もっとも、全ての債権者が3年の36回払いまでしか任意整理での分割弁済を認めないというのではなく、債権者によっては5年の60回払いまで認めてくれるところもあります。

ただし、5年(60回)の分割払いを認めてくれるのは例外的な債権者に限られますので、ほとんどの債権者は3年(36回)の分割にしか応じないということは認識しておいた方が良いでしょう。

どの債権者が5年(60回)まで認めてくれるかはその会社の方針などもあって不明ですが、一般的に消費者金融などの貸金業者では3年(36回)を超える分割弁済を認めてくれないところがほとんどですが、クレジット会社(商品代金のローンなど)では5年(60回)程度の長期の分割を認めてくれるところも比較的多くあるように思います。

ただし、このように5年(60回)程度の長期の分割を認めてくれる債権者であっても一律に無条件で認めてくれるわけではなく、債務者のこれまでの弁済状況(過去に滞納がどの程度あったかなど)や返済原資の確保状況(毎月の収入や家計の支出)などを考慮して不適格と認められれば3年(36回)を超える分割を認めてくれない場合も有りますので注意が必要です。

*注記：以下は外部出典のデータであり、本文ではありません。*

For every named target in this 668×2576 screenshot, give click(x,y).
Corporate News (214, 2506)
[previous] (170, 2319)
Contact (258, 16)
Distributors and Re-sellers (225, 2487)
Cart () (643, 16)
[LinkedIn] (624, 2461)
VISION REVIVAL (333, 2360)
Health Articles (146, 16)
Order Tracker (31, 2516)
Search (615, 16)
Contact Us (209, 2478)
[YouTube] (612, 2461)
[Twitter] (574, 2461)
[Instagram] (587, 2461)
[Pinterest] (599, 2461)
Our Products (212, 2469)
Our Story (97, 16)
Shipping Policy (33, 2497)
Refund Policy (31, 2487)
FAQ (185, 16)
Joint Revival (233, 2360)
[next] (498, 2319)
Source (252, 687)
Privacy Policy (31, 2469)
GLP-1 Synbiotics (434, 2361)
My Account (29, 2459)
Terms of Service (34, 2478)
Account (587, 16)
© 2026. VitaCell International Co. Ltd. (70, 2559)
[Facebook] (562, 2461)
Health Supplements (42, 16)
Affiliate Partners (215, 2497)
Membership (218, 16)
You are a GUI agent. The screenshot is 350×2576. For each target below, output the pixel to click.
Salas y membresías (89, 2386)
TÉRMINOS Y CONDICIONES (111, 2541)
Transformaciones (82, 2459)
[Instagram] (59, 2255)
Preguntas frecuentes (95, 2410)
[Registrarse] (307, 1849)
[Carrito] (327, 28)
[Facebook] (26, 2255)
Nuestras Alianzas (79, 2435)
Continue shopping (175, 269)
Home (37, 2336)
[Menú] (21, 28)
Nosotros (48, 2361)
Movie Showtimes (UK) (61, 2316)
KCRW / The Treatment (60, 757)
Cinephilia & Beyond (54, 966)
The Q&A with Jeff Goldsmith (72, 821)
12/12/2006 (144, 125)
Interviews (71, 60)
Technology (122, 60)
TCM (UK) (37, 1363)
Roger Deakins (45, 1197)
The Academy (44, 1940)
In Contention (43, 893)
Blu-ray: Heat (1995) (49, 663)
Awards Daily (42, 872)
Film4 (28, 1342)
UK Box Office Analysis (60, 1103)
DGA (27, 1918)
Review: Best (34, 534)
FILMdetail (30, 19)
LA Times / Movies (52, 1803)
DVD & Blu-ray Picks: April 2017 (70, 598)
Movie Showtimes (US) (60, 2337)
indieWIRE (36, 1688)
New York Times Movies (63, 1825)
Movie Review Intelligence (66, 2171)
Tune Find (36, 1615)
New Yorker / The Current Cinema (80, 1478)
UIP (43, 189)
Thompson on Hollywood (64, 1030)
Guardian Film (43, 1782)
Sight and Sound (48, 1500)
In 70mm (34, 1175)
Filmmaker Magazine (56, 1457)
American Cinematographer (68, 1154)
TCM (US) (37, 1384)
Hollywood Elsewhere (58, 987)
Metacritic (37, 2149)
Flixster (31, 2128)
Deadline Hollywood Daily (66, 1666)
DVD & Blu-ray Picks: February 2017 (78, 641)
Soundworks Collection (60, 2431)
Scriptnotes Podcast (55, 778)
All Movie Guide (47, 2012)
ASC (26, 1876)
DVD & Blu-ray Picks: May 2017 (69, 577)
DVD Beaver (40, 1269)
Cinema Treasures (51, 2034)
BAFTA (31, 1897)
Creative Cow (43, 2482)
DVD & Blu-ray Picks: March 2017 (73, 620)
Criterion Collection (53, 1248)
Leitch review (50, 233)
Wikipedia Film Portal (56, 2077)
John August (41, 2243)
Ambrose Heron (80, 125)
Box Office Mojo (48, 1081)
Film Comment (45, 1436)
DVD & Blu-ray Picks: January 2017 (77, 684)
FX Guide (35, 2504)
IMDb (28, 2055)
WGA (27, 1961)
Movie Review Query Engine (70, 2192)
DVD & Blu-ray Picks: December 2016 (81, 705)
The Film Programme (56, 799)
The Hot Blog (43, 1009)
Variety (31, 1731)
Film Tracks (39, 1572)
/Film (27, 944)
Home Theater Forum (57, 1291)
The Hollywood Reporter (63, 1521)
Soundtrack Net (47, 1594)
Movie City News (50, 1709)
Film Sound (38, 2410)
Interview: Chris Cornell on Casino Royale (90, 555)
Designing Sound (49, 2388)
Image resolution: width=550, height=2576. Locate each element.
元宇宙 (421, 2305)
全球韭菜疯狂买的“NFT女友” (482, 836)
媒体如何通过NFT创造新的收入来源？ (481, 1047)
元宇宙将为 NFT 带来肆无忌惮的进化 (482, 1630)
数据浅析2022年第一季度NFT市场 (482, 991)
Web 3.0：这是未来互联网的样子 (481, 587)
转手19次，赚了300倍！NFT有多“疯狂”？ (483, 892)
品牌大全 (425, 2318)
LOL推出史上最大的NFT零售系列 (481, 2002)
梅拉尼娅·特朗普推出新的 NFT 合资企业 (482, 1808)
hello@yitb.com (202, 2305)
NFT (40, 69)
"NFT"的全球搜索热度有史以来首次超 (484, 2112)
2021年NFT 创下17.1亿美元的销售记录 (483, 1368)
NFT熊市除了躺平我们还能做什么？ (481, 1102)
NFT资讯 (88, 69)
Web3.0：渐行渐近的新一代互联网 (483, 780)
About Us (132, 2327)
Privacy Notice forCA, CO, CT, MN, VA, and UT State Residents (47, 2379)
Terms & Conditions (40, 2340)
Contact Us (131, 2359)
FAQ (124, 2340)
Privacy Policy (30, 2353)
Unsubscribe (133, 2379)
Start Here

3年(36回)の分割で弁済できないような金額の借金がある場合には自己破産を検討する方が良い

以上のように、任意整理で債権者が合意してくれる分割弁済の期間は3年間(36回)が目安となりますので、3年(36回)で分割弁済できないような借金がある場合には、自己破産かもしくは個人再生を検討した方が良いと思います。

このあたりの判断は最終的に債務整理を依頼する弁護士や司法書士が行うことになりますが、いずれにしても、3年(36回)を超える分割弁済が認められるのは極めてまれなケースと考えて置いた方が良いでしょう。